If you have any questions or problems, feel free to let me know. Otherwise, enjoy your stay. 

*PS:* We don't bite, so you can relax a little :wink:


----------



## ChapterSeven (Oct 22, 2009)

Welcome! :happy:


----------



## firedell (Aug 5, 2009)

Welcome hun.


----------



## 480 (Jan 22, 2009)

If you're good looking then obviously you have to post a photo.

Welcome to the forum.


----------



## skycloud86 (Jul 15, 2009)

*Welcome to the forum* :happy:


----------



## Blueguardian (Aug 22, 2009)

Hi, welcome to PC.~~


----------



## starfruit (Oct 25, 2009)

Thanks for the welcoming  it was nice to wake up to.. this is an oddly nice community.


----------



## mcgooglian (Nov 12, 2008)

How about we make some s'mores around a campfire to welcome you to the cafe?


----------



## DeadDove (May 28, 2009)

"I hope I'm doing this right.."

I said the same thing when I decided to be a superhero


----------



## starfruit (Oct 25, 2009)

i would love if we made smores! and had a bonfire  and discussed whatever. or played music. 

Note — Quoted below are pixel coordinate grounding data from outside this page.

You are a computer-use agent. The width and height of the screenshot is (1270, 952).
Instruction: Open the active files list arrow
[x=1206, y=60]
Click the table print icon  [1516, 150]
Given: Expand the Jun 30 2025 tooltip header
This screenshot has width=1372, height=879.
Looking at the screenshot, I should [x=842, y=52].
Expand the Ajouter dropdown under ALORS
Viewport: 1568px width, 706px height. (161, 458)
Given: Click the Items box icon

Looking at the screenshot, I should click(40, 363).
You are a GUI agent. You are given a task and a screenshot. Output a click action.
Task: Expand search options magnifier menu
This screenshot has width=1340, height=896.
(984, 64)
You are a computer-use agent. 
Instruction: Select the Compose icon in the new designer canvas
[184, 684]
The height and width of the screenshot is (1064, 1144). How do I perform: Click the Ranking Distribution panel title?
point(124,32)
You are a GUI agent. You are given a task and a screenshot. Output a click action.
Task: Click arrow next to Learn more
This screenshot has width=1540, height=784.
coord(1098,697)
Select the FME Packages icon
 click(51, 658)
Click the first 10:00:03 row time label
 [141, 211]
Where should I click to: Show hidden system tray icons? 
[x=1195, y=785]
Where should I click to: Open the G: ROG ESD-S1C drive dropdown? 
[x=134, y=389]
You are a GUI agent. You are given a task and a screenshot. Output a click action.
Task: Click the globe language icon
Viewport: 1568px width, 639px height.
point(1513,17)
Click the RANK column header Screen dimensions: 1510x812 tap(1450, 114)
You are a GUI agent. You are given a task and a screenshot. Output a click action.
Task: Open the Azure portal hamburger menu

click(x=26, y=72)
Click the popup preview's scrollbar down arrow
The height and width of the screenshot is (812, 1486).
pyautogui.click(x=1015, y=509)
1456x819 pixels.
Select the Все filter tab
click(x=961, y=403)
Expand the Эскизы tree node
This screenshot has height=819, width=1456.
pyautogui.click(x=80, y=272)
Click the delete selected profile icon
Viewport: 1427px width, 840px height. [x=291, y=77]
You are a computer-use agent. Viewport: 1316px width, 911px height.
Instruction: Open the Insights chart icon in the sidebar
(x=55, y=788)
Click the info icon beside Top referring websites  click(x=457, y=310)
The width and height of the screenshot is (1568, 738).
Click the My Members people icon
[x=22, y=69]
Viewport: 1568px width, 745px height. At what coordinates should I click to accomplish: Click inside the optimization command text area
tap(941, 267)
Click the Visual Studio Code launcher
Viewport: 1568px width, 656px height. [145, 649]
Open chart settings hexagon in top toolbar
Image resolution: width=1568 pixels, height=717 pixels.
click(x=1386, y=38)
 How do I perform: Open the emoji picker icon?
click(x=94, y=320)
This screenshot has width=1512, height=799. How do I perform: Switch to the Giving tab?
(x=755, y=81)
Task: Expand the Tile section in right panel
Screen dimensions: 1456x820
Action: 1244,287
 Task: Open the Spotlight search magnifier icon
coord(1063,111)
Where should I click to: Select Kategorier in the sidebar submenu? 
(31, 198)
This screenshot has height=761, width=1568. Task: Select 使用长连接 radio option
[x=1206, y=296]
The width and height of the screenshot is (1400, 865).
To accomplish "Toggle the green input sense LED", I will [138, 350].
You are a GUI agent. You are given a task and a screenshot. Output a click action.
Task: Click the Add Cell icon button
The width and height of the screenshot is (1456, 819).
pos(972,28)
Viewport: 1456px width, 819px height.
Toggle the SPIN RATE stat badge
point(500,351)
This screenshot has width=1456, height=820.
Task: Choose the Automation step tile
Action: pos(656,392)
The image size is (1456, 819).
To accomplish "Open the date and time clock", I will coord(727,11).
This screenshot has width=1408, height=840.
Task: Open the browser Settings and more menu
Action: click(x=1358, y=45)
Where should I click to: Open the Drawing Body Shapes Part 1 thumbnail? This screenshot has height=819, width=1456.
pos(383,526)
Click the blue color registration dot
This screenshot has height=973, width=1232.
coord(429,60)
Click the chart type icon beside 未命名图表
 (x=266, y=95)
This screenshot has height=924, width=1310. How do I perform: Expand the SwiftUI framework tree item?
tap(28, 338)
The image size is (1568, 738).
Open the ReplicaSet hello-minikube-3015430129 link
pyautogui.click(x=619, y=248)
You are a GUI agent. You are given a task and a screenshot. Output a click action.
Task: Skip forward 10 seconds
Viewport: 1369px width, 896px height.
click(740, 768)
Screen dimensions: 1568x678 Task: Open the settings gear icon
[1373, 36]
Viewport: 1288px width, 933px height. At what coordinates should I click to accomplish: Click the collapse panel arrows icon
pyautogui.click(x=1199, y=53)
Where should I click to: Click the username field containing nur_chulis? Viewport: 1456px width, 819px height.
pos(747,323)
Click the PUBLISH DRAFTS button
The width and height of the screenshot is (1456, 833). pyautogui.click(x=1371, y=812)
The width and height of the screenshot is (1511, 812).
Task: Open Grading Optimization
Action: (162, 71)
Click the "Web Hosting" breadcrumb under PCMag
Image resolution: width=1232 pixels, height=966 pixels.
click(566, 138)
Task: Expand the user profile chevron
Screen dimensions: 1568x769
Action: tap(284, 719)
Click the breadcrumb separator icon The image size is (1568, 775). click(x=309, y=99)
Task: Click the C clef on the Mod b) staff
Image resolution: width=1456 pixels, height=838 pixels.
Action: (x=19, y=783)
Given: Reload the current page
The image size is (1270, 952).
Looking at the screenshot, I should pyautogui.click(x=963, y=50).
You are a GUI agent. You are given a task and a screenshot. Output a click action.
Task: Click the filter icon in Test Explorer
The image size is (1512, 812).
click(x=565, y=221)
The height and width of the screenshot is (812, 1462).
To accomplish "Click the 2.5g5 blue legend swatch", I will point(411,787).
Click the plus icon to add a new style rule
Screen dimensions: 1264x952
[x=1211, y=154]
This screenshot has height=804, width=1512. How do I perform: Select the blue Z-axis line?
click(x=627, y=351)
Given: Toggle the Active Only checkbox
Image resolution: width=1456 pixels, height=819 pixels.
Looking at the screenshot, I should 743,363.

don't worry deaddove. i'm sure we need more superheroes around here.


----------



## mcgooglian (Nov 12, 2008)

starfruit said:


> i would love if we made smores! and had a bonfire  and discussed whatever. or played music.


I'll bring my guitar and we can sing songs around the bonfire. How does that sound?


----------



## decided (May 17, 2009)

OMG you did it wrong Wrong WRONG!


Just kidding.

Welcome to the fold. You should find yourself an avatar.


----------



## Irisheyes (Sep 11, 2009)

Welcome to the forum! :happy:


----------



## Liontiger (Jun 2, 2009)

Welcome :3



vanWinchester said:


> *PS:* We don't bite, so you can relax a little :wink:


I bite. But don't worry. It's more like I grip you with my teeth. Affectionately, of course ^^


----------



## Ben (Aug 23, 2009)

Welcome. roud:


----------



## Happy (Oct 10, 2008)

starfruit said:


> Hi, I'm another type 4 INFP.
> 
> ._.
> 
> ...


Greetings starfruit! Welcome to Personality Cafe! Thank you very much for taking the time to register and joining our humble little forum. We hope you experience a great time with us. Don't worry about feeling awkward here, INFP's own this forum. Also you do not have to post a picture of yourself if you do not feel comfortable.roud:


----------